The usual restaurant review coverage of any old neighborhood favorite about to close involves a lot of hand-wringing – I’m sure if it was one of my favorite restaurants, I’d be doing the same thing. In this case, though, I can’t – not because the burger at McHale’s isn’t stellar, and not because the place itself isn’t worthy of continued existence (it is, in both cases). It’s just that I might never have heard of the place if it wasn’t for the coverage of its closing. Oh, the irony.
Located at 46th and 8th, McHale’s first announces its offbeat charm with a sign at the door proclaiming a minimum age of entrance – 23. We weren’t carded at lunch hour, but it’s an interesting concept – “keeping out the 21 and 22 year olds certainly would cut down on the sparkly tube top crowd,” noted my girlfriend. There were no bellybuttons on display that we saw, and, actually, few women besides the wait staff. The faux-wood paneling, the black and white pictures of hockey players, and the well-worn booth cushioning point to a very male and very heavyset clientele – the burgers, too, point to the latter.
The McHale’s burger ($8) is CD-sized and an inch thick, and, unlike most bar burger places, McHale’s overcooks the burger a grade or less (i.e., when medium rare is ordered, a medium burger emerges, at worst). The bun isn’t remarkable, or strong enough to sop up both grease and toppings, but with a burger this big, you don’t want to fill up on bread. It’s a fantastic and delicious hunk of ground beef, falling somewhere in between the melt-in-your-mouth Corner Bistro burger and the more charred Shake Shack burger.
The burger comes with a generous portion of steak fries (fairly forgettable), lettuce, tomato, and onion, and for a quarter more, you can select the cheese of your choice – go stinky, with the gruyere, or standard (as I did) with a generous heap of melted cheddar.
As I was eating my burger and chatting with my roommate and girlfriend (both of whom work far closer to McHale’s than I do and proclaimed that, if it wasn’t closing, they’d go back regularly for lunch), I tried to spy a bit on the crowd. There was the nearly-hunchbacked old man drinking whisky at the bar – peaked cap on his head. In the booth next to us, marked “reserved,” another older gent seemed to be selling cut rate cigarettes – a miniature chest of drawers served as a source for matches for a few different patrons.

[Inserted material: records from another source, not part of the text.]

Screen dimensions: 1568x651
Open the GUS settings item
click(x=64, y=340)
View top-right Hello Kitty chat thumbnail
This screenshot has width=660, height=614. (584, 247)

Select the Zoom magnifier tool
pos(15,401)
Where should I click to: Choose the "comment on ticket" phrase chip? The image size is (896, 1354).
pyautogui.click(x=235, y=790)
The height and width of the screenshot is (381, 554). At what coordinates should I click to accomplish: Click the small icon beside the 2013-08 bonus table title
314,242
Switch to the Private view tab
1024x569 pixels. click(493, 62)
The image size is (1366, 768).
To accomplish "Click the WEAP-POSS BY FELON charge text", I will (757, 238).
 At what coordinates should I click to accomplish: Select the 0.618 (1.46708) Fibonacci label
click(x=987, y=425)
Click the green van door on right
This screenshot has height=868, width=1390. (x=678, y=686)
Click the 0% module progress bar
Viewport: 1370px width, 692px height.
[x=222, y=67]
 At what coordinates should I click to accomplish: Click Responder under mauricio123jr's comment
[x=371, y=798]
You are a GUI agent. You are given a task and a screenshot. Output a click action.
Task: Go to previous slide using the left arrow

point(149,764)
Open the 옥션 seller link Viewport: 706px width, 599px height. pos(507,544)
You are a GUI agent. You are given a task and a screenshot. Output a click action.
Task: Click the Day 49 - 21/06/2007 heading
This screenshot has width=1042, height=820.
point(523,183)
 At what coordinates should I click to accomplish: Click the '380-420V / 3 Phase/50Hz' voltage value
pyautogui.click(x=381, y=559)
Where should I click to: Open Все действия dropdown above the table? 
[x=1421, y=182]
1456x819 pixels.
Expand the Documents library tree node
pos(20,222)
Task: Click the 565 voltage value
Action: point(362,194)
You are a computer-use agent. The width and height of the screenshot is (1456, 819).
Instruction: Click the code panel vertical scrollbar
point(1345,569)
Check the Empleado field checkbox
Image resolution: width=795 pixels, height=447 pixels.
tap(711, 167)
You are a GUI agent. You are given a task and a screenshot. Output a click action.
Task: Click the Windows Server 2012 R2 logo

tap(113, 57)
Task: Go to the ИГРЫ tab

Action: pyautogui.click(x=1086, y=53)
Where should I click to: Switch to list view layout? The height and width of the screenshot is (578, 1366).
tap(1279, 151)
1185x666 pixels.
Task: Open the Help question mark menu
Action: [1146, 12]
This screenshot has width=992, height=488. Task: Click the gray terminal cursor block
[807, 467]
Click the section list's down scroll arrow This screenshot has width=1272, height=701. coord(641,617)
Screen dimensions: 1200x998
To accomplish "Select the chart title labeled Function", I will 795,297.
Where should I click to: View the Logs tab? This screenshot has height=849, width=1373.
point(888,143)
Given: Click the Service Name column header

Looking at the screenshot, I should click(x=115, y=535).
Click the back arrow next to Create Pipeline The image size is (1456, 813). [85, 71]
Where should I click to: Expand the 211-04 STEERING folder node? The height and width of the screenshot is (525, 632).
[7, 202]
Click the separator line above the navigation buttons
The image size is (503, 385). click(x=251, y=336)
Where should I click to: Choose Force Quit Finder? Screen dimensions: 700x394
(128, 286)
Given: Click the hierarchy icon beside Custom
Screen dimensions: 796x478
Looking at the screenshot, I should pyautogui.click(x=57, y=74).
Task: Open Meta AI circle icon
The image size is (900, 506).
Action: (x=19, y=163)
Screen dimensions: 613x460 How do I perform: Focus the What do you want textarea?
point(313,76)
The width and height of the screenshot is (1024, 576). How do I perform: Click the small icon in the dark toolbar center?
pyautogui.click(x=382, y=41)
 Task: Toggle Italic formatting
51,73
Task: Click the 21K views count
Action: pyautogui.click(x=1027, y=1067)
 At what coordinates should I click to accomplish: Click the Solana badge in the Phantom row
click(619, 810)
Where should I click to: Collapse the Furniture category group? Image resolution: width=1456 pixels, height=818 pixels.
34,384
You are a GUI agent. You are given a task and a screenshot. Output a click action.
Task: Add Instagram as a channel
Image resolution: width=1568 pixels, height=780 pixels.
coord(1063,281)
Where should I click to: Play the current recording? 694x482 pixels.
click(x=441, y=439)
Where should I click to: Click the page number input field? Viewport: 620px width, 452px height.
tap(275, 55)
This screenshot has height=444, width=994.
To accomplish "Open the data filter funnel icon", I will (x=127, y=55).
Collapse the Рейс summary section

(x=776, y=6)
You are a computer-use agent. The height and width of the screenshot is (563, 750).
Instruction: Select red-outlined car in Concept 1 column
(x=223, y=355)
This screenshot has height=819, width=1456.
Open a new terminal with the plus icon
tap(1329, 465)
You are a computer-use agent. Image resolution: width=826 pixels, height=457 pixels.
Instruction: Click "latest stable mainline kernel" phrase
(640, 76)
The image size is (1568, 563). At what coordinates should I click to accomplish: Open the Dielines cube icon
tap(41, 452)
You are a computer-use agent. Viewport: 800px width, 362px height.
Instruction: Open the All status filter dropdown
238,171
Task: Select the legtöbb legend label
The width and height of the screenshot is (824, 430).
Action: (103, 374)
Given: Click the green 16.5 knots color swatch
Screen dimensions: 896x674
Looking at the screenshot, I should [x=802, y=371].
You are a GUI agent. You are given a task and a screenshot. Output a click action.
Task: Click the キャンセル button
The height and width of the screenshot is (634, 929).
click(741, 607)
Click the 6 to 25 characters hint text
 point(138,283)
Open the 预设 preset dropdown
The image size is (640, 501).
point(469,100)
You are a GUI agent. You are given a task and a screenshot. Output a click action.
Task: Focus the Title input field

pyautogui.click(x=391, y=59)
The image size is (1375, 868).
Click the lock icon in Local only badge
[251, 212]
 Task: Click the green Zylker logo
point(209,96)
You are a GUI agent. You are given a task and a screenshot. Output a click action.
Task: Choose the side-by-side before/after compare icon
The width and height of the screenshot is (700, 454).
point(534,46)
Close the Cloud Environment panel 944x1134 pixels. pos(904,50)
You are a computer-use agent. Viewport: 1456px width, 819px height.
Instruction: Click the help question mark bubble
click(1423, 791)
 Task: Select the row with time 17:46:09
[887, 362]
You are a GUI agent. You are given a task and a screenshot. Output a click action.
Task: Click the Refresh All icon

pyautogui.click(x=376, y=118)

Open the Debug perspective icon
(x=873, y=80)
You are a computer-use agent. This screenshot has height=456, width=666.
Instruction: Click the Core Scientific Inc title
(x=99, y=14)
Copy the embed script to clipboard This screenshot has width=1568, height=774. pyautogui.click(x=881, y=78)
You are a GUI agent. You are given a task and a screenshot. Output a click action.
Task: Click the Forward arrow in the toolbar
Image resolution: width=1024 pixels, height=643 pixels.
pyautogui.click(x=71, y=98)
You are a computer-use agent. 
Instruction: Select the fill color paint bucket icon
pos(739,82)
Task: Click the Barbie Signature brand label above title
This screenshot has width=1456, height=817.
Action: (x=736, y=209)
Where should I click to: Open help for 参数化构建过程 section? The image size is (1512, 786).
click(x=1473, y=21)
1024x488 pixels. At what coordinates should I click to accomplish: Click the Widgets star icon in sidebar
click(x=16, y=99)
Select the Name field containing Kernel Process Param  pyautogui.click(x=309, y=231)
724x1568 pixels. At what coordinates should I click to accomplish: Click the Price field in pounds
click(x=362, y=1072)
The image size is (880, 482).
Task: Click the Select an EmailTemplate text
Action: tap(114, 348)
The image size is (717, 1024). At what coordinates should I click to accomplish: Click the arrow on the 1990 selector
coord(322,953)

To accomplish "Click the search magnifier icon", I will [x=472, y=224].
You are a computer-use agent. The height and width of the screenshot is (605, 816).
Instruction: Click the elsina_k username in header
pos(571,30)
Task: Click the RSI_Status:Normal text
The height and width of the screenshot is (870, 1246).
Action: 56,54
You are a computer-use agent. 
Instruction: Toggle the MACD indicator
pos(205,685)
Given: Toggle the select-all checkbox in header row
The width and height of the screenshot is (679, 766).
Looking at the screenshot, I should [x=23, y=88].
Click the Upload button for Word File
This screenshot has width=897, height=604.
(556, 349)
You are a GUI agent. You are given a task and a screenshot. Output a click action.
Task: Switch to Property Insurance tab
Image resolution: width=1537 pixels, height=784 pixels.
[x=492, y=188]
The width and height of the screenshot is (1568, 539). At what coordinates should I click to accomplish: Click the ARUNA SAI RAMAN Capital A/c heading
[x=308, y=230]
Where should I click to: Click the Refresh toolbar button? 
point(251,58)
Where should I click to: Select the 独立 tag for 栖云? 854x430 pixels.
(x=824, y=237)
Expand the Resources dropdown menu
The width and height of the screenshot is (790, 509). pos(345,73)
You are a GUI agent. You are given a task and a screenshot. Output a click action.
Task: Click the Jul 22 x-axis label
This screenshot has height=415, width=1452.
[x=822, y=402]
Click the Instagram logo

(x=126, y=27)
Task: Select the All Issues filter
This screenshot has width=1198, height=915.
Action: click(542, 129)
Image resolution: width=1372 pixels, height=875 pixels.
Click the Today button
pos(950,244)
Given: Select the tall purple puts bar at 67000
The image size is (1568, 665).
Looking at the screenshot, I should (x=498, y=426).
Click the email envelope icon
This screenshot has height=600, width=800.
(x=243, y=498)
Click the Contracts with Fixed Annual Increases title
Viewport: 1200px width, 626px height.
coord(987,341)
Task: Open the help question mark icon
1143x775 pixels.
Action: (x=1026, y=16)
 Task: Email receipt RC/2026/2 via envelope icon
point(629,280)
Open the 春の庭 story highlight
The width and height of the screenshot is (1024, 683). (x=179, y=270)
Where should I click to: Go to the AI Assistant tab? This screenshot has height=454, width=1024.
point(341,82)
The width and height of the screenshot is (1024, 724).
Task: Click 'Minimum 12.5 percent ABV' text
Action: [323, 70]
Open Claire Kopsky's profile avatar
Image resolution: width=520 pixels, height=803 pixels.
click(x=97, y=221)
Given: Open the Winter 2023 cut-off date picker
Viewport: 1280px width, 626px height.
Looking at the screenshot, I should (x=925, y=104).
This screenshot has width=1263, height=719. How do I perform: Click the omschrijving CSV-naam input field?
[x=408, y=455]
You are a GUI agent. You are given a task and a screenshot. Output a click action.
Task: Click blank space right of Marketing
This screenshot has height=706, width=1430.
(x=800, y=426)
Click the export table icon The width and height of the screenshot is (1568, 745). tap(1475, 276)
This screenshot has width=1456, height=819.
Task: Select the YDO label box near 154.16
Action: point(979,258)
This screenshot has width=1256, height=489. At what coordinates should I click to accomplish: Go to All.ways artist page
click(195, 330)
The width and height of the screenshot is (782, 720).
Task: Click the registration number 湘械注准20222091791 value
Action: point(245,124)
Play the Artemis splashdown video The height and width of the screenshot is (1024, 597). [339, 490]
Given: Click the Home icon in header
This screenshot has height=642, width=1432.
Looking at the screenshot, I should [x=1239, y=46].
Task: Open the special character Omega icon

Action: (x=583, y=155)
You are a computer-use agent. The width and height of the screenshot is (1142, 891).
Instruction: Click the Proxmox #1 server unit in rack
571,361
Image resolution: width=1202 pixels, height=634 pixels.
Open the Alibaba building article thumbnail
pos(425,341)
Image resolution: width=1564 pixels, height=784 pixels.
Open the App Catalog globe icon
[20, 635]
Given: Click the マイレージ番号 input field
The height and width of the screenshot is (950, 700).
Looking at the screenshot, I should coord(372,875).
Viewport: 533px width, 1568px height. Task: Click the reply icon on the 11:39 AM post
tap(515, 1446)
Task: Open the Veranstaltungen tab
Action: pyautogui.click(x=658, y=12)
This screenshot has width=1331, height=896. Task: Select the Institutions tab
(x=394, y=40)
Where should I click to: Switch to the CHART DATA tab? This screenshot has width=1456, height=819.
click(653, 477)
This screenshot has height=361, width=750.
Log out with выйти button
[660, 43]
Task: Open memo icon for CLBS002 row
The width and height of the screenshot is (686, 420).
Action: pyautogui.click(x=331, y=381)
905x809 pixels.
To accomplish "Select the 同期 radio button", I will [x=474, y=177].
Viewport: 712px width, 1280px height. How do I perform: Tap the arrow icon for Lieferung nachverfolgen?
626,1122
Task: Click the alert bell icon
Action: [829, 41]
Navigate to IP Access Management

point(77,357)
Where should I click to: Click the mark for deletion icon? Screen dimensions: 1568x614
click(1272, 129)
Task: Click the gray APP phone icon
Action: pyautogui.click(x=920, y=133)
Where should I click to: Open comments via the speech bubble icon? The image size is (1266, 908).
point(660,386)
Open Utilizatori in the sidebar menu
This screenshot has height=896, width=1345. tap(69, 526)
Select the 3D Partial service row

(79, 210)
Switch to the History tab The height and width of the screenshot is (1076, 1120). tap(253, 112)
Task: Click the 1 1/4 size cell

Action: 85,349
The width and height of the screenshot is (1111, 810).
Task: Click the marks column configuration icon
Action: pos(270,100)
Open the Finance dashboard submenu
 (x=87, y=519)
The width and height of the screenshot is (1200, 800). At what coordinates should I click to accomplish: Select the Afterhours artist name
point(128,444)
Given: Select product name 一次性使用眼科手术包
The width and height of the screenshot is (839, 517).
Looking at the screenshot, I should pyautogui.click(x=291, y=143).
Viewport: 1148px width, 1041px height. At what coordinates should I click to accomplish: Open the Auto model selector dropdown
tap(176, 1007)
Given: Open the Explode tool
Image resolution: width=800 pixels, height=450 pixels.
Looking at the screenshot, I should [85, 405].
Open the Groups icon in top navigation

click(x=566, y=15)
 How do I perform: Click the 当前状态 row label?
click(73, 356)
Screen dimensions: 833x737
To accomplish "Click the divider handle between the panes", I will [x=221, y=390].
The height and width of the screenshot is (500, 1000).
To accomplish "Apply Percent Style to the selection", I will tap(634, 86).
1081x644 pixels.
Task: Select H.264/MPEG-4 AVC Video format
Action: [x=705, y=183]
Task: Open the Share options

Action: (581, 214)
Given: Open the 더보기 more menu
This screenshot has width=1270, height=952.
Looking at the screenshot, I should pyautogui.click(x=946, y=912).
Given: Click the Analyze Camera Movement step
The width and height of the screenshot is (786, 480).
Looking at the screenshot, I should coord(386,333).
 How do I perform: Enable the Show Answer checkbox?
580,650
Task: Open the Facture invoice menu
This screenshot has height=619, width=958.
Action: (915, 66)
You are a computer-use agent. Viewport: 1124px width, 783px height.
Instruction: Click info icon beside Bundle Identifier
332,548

A group of women, seemingly tourists, walked in as we were walking out. As the hostess informed them that the burger had won several awards, including one guide’s best in NYC designation, they hesitated – perhaps overwhelmed by the atmosphere, physical or otherwise (the loudest belch I’ve ever heard in a restaurant was emitted from the region of the bar not long before the women walked in). In the new New York, and particularly in the new Midtown, places like McHale’s are a dying breed. Check it out, while you still can (apparently they’re open through the rest of December), and get a glimpse of Hell’s Kitchen and Midtown circa 1975, with a side of great ground beef.